Norman Cliff concludes his tribute to the poet Francis Thompson
FROM 1901 to 1904 Francis Thompson had a further literary spurt of producing prose and poetry, but diarrhoea, malnutrition, influenza, gout and tuberculosis were beginning to take their toll of his frail physical frame, already exposed over many years to the cruel elements through sleeping under bridges and in open parks.
Our final picture of the poet is of a shrunken figure, red nosed, with untidy hair and straggling beard, creeping along Trafalgar Square in rags and broken shoes, finally dying at the age of 48 in 1907 of "morphomania" in St John's Wood Hospital.
It may come as a surprise to learn that Thompson's poem "The Hound of Heaven" was based on his own search for the prostitute who had suddenly left him to avoid prejudicing his literary career. In desparation he searched everywhere for his friend, visiting over and over again all her old haunts and contacting her few acquaintances. Says one of his biographers: "During the closing months of 1888 the montage of pursuit and flight in Thompson's mind found answering echoes among the great traditions of a pursuing God".
Drawing from the Confessions of St Augustine and such Psalms as Psalm 139, as well as St John's Apocalypse, he developed his theme, only completing the work after his return to London in 1890 from a period of rest in Storrington. Many of the rich flowery words he drew from his intimate knowledge of Shelley, Byron, Tennyson and a host of English poets.

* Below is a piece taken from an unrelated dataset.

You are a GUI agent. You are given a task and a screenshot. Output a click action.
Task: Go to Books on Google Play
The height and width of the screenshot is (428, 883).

And so out of these tragic circumstances of destitution and drug addiction, and an unsuccessful search for his kindly lover of ill repute comes one of the greatest religious poems in the English language, a poem with lofty imagery, sweeping grandeur and deep spiritual truth.
I fled Him, down the nights and down the days; I fled Him, down the arches of the years; I fled Him, down the labyrinthine ways Of my own mind; and in the mist of tears I hid from Him, and under running laugher.

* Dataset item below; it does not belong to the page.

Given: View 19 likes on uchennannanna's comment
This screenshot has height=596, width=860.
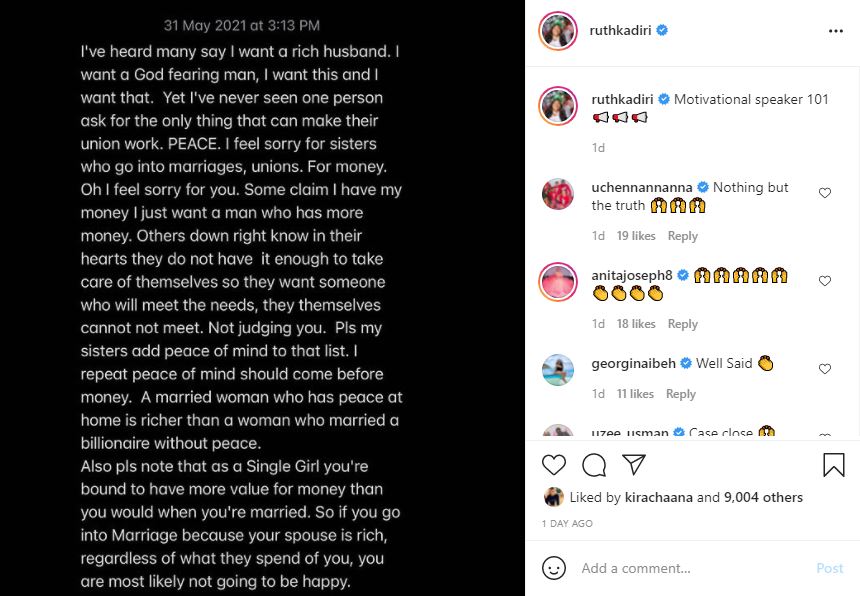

Up vistaed hopes I sped; And shot, precipitated, Adown Titanic glooms of chasmed fears, From those strong Feet that followed, follower after.
Soon after Thompson's arrival in Pantasaph, North Wales, in 1892, it was Christmas and he was kneeling before the Crib in the Franciscan chapel. His thoughts as he gazed at the Christ Child set in motion the writing of a poem "Little Jesus" — Little Jesus, wast Thou shy Once, and just so small as I? And what did it feel like to be Out of heaven, and just like me?
Didst Thou sometimes think of there, And ask where all the angels were?
The poem was worked over, expanded and completed three months later — a splendid piece on the mystery of the Incarnation. One of the few poems he wrote in the last five years of his life after his last burst of literary effort from 1901 to 1904 was "The Kingdom of God", which was
posthumously published. It was composed bit by bit under a street lamp, on a park bench or under an archway, written amid exposure, hunger and abject surrender to laudanum. Yet here we see the mystic writing on the realities of the unseen world. 0 world invisible, we view
0 world intangible, we touch thee, 0 world unknowable, we know thee,
Inapprehensible, we clutch thee!
Does the fish soar to find the ocean, The eagle plunge to find the air — That we ask of the stars in motion It they have rumour of thee there?
Beneath the rags and appalling condition of this London tramp was a man with a capacity for God, a craving for friendship and love, a responsiveness to acts of kindness and an awareness of the eternal world. As Frances von Alstyne says Down in the human heart, crushed by the tempter, Feelings lie buried that grace can restore; Touched by a loving hand, wakened by kindness Chords that were broken will vibrate once more.
In our inner cities among folk such as Francis Thompson lies a rich field of loving Christian endeavour, fraught as it is with discouragement and failure, such as in his life. But the work is to be done regardless of success or failure.
Through the sad chapters of Francis Thompson's chequered life Wilfrid and Alice Meynell shine through as unchanging friends, accepting him as he was, giving of their time and their resources, showing infinite patience in Christ's name.
On one occasion they had to cancel a family holiday because they had paid his arrears rent at a lodging house. It meant frequently entertaining a man in their home of offensive habits and ragged appearance.
It is true to add that ultimately the poet bequeathed to the Meynells the rights in his published and unpublished works, and that this brought financial benefits to them after his death, but his unanticipated reward in no way detracts from their unfailing support in his struggles with temptation and habit.
In our own time there are what Frances Ridley Havergal calls in one of her hymns "wrestlers with the troubled sea" aplenty. They are all around us if we only have the eyes to see them. With our tight fitting schedules and busy programmes we begrudge the unhurried time to stop and listen, and give support to modern weather-beaten Francis Thompsons.